## TASK ITEM A
In the listing, update the lines from the one with "The width and height of the screenshot is (588, 511)." up to and including the one with "The height and width of the screenshot is (550, 750)." by replacing "particular element" with "specific element", and change nothing else. Return only those lines.

^^^^

The R represents the Root Note of the scale. So using C again, that means it'd be C.  the X's are all the other notes in the scale. the dashes are the frets you skip.

I put both octaves of the scales. Once you hit a certain point the scales repeat again, Its kind of hard to explain if you don't understand. Basically using this whatever note the Root Note is, is the scale your playing. All the modes just connect down the neck, I would've broken it down into individual scales, but this gives you a feel of how they all interconnect and repeat as you go down the neck.

Guitar Tips.

work on using your pinky(4 finger) early. Its helpful later on and it takes awhile to build up. It may seem easier to play with just 3 fingers, but its helpful in the long run.

Figure out paterns in playing. And learn theory. I thought I understood guitar at first..then I took a theory class and learned why I was playing what i was playing. Using theory you can figure things out faster.

Figure out songs by Ear. It'll definately improve your ear for tuning and playing all around. It can also add diversity to your playing and teach you new patterns and licks.

work with fingerpicking earlier. Fingerpicking is a hard thing to master, but the riffs and sounds you can create with it are amazing. 

Work with different strumming rhythms and patterns. Rhythm is a key in playing well.


----------



## aslan (Jan 21, 2005)

ok I'm gonna post some pics of scales and modes and such also I'm gonna add a fun thing called a Chord Formula Chart (this will be your best friend)  and also I will explain how to read it 

ok here's the   (it's big but I suggest you right click and save as)

^^^^

## TASK ITEM B
Set down the guitar tips text word for word from "Figure out songs" up to and including "patterns and licks.".

^^^^

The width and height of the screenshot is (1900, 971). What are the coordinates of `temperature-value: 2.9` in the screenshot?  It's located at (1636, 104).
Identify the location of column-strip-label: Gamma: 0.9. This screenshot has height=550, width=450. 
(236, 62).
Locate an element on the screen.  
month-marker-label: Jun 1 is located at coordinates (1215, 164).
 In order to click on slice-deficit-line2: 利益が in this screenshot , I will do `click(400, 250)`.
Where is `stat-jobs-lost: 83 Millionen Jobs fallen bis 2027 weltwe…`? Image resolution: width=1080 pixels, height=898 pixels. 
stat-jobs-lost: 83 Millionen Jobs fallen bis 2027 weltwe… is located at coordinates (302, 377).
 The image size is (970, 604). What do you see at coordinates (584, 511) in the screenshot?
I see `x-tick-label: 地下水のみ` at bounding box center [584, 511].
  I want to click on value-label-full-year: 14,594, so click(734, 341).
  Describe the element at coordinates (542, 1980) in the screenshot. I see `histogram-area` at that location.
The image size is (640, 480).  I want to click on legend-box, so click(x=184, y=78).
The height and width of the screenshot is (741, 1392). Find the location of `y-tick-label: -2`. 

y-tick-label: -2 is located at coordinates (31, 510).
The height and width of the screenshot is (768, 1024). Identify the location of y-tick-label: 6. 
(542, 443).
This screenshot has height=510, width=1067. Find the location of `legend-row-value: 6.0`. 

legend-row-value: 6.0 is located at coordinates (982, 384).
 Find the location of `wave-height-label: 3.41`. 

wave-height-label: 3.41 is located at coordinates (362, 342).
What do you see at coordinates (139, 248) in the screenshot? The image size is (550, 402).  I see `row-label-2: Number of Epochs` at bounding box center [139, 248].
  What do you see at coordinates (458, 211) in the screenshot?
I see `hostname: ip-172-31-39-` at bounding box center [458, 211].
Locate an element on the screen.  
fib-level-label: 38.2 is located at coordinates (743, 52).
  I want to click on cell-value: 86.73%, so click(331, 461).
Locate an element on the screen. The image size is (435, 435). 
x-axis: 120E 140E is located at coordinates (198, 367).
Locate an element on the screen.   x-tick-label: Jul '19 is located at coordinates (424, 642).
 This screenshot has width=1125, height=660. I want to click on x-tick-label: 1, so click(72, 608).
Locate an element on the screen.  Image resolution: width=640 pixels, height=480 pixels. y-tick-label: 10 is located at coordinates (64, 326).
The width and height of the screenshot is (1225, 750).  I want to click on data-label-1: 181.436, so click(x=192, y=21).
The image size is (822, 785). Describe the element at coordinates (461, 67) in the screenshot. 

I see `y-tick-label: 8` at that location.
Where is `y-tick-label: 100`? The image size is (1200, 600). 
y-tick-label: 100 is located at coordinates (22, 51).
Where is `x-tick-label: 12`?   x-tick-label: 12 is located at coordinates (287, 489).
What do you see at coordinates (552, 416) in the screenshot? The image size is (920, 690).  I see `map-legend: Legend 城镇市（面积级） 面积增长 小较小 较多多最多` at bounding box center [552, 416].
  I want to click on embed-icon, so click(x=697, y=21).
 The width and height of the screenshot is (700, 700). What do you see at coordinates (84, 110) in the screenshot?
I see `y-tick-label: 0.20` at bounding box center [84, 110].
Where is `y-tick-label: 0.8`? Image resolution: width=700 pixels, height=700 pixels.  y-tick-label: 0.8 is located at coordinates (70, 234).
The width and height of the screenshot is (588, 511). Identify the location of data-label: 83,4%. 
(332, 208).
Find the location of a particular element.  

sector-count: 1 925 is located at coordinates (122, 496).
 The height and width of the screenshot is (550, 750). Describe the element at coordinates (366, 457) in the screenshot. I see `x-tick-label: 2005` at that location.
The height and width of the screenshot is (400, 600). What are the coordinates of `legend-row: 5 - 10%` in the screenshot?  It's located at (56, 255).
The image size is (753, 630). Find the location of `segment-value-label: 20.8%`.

^^^^

## RESPONSE BOX A
The width and height of the screenshot is (588, 511). Identify the location of data-label: 83,4%. 
(332, 208).
Find the location of a specific element.  

sector-count: 1 925 is located at coordinates (122, 496).
 The height and width of the screenshot is (550, 750). Describe the element at coordinates (366, 457) in the screenshot. I see `x-tick-label: 2005` at that location.

## RESPONSE BOX B
Figure out songs by Ear. It'll definately improve your ear for tuning and playing all around. It can also add diversity to your playing and teach you new patterns and licks.